Work task
Aside from the pictures, copy the listing exactly.

===

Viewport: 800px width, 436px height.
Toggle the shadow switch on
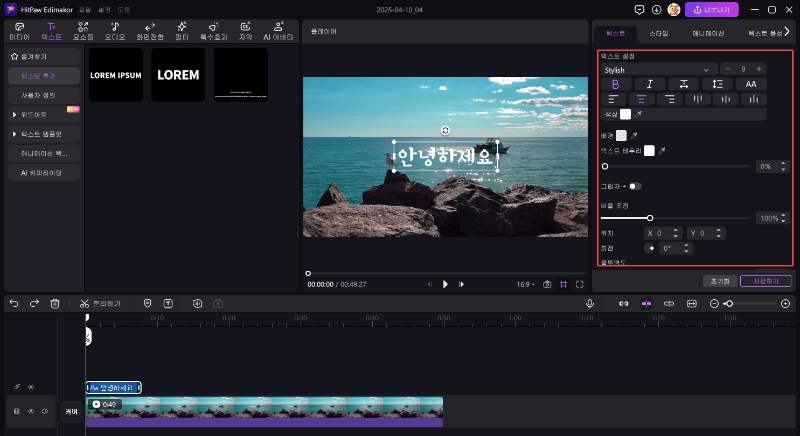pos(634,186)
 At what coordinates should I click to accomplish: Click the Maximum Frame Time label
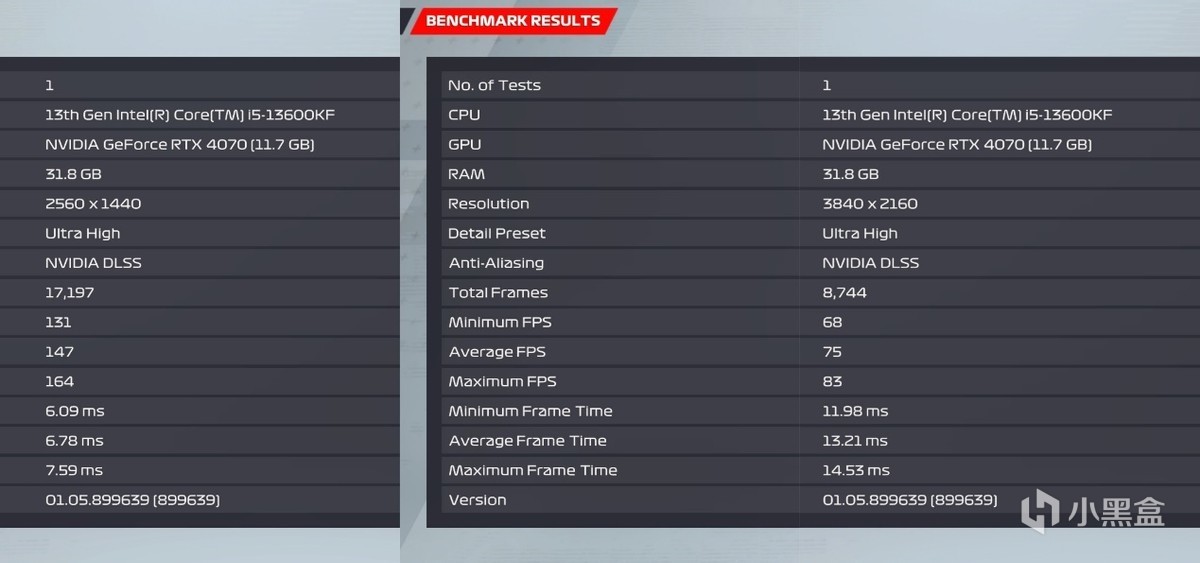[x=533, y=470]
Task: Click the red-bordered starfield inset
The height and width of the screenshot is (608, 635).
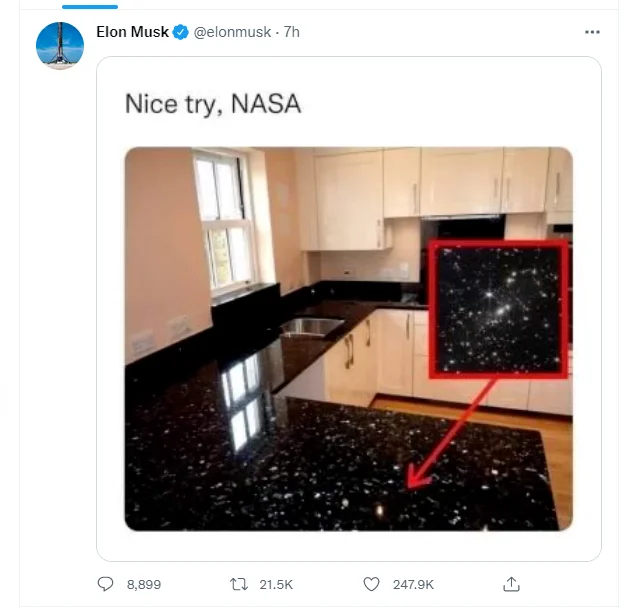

===

Answer for the task
Viewport: 800px width, 436px height.
Toggle the shadow switch on
pos(634,186)
 At what coordinates should I click to accomplish: Click the Maximum Frame Time label
[x=533, y=470]
Task: Click the red-bordered starfield inset
The height and width of the screenshot is (608, 635).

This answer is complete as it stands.